| The exercise |
Switch "globe" to "world" in everything from the start of the records down to the line containing "tap(74, 167)", and give those lines again with nothing else changed.

-- Begin --

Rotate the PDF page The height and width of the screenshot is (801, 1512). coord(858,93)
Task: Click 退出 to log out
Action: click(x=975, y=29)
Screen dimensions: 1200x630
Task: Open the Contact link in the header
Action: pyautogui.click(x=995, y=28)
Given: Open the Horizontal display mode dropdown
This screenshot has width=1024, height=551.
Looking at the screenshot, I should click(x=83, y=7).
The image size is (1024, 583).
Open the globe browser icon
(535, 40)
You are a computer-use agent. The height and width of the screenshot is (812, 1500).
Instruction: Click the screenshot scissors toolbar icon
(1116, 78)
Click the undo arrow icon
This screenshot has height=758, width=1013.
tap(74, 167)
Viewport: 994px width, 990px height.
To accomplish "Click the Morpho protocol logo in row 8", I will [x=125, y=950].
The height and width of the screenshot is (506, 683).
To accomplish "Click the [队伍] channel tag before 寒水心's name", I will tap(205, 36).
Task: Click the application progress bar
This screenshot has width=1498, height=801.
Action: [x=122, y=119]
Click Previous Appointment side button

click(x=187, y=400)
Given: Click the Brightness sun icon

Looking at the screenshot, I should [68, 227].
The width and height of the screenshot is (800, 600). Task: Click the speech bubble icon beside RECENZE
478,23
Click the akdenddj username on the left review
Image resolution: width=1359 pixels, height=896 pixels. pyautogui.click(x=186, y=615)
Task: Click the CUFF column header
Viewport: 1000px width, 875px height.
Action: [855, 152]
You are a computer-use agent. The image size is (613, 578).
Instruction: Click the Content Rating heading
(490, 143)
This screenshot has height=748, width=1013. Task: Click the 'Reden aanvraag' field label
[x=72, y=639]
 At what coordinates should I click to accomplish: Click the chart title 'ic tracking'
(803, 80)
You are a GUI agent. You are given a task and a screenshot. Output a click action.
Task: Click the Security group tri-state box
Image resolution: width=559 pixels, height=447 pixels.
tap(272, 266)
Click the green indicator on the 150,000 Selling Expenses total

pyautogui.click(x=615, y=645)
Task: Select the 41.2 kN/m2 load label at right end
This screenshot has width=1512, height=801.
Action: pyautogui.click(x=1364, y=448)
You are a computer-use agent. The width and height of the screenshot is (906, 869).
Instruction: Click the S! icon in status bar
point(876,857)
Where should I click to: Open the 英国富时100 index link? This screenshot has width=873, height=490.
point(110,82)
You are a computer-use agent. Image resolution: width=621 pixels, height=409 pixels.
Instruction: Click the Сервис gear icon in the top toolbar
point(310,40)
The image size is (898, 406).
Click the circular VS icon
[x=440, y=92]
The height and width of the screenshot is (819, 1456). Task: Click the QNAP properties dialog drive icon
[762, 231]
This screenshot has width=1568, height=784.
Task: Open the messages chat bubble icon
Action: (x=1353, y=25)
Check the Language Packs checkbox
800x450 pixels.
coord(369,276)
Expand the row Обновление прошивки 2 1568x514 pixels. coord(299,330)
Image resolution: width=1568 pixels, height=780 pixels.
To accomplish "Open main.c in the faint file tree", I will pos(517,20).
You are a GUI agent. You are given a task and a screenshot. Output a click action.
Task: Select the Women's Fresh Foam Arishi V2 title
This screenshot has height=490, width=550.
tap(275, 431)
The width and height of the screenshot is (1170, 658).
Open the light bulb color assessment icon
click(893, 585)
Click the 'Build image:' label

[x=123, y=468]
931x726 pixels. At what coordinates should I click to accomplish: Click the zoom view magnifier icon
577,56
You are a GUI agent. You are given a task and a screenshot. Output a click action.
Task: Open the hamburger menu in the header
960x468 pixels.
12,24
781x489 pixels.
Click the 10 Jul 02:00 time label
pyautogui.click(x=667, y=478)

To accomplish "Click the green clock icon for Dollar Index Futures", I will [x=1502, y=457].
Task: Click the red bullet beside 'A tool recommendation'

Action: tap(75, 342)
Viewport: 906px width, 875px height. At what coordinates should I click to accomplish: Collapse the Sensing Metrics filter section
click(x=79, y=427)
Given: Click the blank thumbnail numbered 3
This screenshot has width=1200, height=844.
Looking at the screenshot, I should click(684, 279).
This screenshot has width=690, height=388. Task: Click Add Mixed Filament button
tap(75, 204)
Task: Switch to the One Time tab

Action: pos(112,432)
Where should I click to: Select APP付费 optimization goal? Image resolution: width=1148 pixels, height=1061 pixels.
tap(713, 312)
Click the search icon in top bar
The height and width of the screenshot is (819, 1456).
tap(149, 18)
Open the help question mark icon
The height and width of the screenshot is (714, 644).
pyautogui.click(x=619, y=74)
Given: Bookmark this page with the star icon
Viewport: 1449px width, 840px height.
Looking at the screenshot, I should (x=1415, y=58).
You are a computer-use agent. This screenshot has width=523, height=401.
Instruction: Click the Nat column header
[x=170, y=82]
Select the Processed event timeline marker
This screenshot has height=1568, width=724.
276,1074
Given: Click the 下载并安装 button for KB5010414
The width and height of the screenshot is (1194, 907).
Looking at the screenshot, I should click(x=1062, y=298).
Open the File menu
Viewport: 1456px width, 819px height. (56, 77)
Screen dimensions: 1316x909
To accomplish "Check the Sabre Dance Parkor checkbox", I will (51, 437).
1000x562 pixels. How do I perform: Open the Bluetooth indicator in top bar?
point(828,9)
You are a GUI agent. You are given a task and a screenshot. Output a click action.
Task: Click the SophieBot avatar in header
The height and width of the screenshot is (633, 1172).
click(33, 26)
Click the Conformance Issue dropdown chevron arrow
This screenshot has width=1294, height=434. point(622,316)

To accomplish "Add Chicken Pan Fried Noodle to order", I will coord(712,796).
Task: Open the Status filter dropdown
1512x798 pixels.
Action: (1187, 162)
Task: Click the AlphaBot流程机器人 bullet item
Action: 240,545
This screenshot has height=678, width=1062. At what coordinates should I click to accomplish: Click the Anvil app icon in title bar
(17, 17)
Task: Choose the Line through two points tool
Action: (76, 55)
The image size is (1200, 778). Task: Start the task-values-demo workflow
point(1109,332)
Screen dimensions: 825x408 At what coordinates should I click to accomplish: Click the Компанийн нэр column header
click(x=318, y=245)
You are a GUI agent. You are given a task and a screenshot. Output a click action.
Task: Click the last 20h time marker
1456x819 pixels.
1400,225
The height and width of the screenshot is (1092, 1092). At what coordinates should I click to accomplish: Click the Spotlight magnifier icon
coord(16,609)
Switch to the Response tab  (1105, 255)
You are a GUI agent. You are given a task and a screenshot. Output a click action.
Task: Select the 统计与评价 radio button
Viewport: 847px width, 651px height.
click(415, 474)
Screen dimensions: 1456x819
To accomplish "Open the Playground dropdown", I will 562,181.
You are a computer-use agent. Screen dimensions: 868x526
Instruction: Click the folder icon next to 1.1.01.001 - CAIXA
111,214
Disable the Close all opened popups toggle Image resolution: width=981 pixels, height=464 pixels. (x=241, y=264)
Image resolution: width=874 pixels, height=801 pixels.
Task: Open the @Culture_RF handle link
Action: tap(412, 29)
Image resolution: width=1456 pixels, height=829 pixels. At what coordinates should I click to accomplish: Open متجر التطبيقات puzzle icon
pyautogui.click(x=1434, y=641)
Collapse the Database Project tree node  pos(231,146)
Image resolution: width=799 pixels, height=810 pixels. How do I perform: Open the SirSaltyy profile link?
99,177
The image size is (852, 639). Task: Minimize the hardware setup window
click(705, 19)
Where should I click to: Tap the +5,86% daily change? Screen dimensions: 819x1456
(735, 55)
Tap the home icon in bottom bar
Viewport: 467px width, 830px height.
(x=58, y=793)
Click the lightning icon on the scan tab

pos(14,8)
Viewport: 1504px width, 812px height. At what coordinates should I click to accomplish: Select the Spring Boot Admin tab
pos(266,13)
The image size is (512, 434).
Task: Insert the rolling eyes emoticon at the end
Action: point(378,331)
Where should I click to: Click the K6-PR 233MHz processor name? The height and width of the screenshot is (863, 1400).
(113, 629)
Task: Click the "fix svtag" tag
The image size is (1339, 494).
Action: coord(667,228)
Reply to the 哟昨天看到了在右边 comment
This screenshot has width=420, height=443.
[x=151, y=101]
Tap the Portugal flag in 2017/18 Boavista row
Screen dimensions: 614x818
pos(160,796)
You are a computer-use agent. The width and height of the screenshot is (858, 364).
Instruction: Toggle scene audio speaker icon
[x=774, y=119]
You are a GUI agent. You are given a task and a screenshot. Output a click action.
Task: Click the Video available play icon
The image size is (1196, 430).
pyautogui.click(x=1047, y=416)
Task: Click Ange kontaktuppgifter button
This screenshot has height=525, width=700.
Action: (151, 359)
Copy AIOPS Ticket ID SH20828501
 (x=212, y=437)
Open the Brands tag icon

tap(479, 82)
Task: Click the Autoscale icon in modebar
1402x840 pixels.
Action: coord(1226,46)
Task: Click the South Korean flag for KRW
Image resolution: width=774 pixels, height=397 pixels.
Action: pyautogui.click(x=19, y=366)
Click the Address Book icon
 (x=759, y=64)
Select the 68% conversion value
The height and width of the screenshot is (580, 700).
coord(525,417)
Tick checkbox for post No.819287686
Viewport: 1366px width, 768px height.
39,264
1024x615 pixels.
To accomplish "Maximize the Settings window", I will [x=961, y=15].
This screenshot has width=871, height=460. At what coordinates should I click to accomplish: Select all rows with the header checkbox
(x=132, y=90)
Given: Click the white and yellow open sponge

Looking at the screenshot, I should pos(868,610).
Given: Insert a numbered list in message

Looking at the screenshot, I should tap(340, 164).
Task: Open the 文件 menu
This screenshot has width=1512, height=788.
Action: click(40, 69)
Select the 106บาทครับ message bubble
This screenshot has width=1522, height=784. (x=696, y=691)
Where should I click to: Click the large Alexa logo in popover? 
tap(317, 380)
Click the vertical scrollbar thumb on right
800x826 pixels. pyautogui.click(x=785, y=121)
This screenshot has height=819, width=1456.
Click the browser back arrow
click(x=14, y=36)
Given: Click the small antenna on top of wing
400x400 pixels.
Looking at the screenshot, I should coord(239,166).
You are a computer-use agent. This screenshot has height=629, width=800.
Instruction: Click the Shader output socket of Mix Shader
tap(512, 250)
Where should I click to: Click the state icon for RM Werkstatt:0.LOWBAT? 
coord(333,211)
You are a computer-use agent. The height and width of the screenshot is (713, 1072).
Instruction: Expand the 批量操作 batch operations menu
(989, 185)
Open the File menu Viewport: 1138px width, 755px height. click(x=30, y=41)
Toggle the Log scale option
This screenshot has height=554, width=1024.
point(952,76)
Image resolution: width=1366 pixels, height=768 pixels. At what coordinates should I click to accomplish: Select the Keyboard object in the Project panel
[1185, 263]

-- End --

| Correct response |
Rotate the PDF page The height and width of the screenshot is (801, 1512). coord(858,93)
Task: Click 退出 to log out
Action: click(x=975, y=29)
Screen dimensions: 1200x630
Task: Open the Contact link in the header
Action: pyautogui.click(x=995, y=28)
Given: Open the Horizontal display mode dropdown
This screenshot has width=1024, height=551.
Looking at the screenshot, I should click(x=83, y=7).
The image size is (1024, 583).
Open the world browser icon
(535, 40)
You are a computer-use agent. The height and width of the screenshot is (812, 1500).
Instruction: Click the screenshot scissors toolbar icon
(1116, 78)
Click the undo arrow icon
This screenshot has height=758, width=1013.
tap(74, 167)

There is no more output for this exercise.